Every garden needs aeration and nutrition. If you found your fruits and vegetables lacking in size last year, it is time to boost the soil’s quality:

  1. Begin tilling early. If you notice earthworms, count yourself fortunate. They seek healthy soil and will assist your tilling efforts by creating tunnels and fertilizing.
  2. Start tossing compostable items such as vegetable or banana peels, crushed eggshells, and coffee grounds directly into your garden as you till. To boost a plant’s nutrients, lay compostable items around the established plant.
  3. Containing moisture can be achieved by simply laying a piece of newspaper around the base of your plants.
  4. In the form of rain, snow, and falling leaves, nature is providing you a gift to encourage healthy plant growth. Collecting rainwater in barrels or containers can be used during months of drought, or help plants flourish as a slow drip irrigation. Autumn leaves can be contained in bags or wire, or added directly to boost your garden’s mineral content.   Why spend money on resources that arrive at your doorstep, free of charge?

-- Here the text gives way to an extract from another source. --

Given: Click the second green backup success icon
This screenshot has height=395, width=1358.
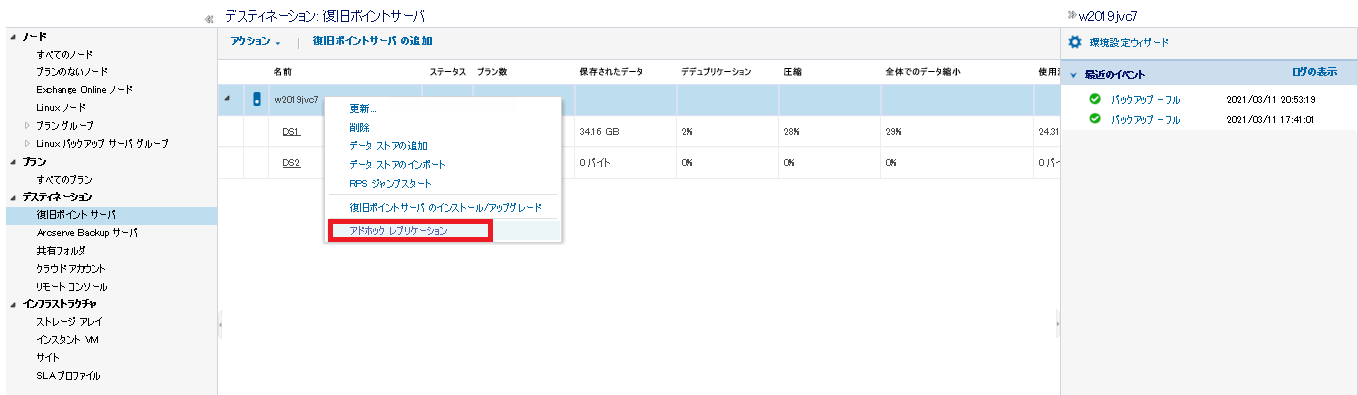Looking at the screenshot, I should point(1095,119).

Keep a Calendar of Planting

Every gardening year has its successes and downfalls. One year, you may discover peppers and squash thrived, and the following year, those same fruits did not produce a viable crop. As gardeners, our thought process changes, as well as our solutions to problems. The solution is to journal. A simple chart naming each vegetable and fruit, the planting and harvest dates, and a description of successes or flops. Sketching the placement of your crops will help in rotating between the seasons.

Interesting Ways to Save Space

Just imagine your squash, cucumbers, and even small melons hanging from a vertical or bowed source. This method will bathe all sides of your crop in sunlight, eliminating the white underbelly. While tomato plants consume gardening space, why not try planting them in five-gallon buckets or the inversion method? If you have an old shoe organizer, use it to grow herbs. A variety of pots, buckets, and barrels can help contain your crops. (Remember, shallow containers will require daily watering. Always check for healthy leaves, and move your pots if the plants show signs of stress.) There are plenty of ways to save space. It begins with creative “planting” and versatile containers.

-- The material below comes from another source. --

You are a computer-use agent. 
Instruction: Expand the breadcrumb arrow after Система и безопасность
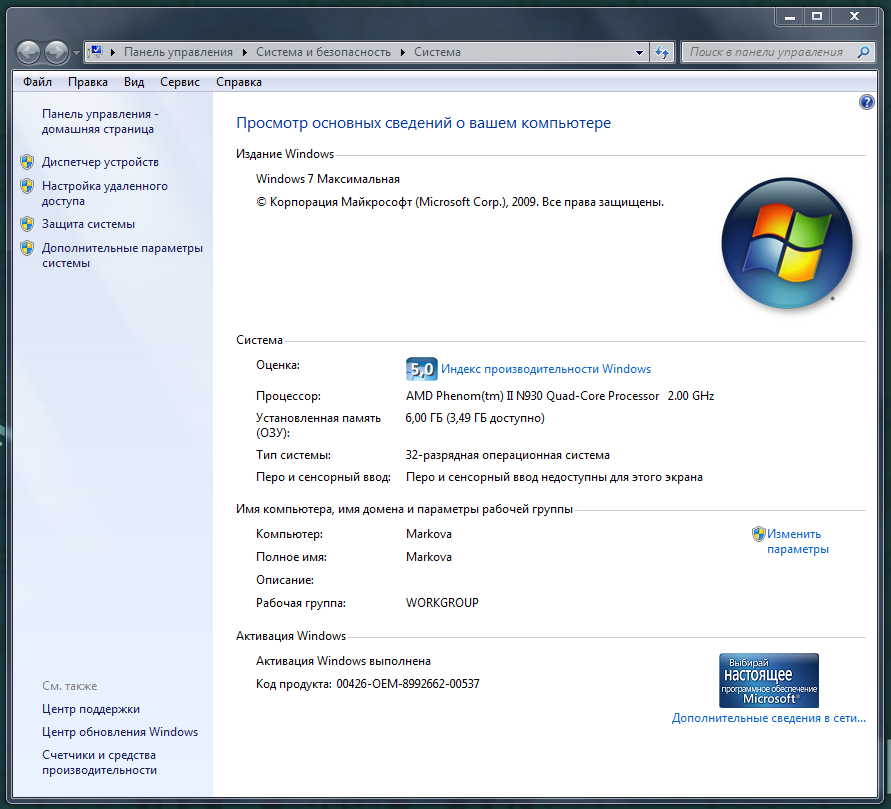click(405, 52)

While it is good to know some plants thrive when planted together, such as beans, celery, and cucumbers, the bigger question is how can you protect your plants from insects and pests. There are wonderful herbs and flowers that serve as “plant superheroes.”   Did you know lavender will prevent against maggots, slugs, moth, and deer, and sage will keep the ants away?

The following facts can be used to keep your garden thriving without worry of villainous insects.

  • Rosemary, sage and thyme repel cabbage moths and slugs.
  • While sage repels ticks, rosemary also controls fleas.
  • Spearmint, basil, and garlic control aphids.
  • Calendula repels a wide range of insects, including asparagus beetles and tomato worms.
  • Fennel and basil will deter flies and mosquitoes; sprigs can be placed near doorways. (Basil will enhance the growth and flavor of tomatoes.)
  • Plant marigolds throughout the garden to deter several types of pests.

Become a Helper!

Children as young as two will throw themselves bodily into the act of helping in the garden. While they may not have the fine motor skills to handle delicate plants, young children will aide you in watering and especially collecting the harvest. Dub your sidekick as “the gardener,” and you, “the helper.” After teaching your passion of gardening, you may have a child who may learn to make healthier food choices, and enjoy exchanging ideas with other “gardening helpers.” All the discussions about healthy living and great nutritious foods can begin with a backyard garden.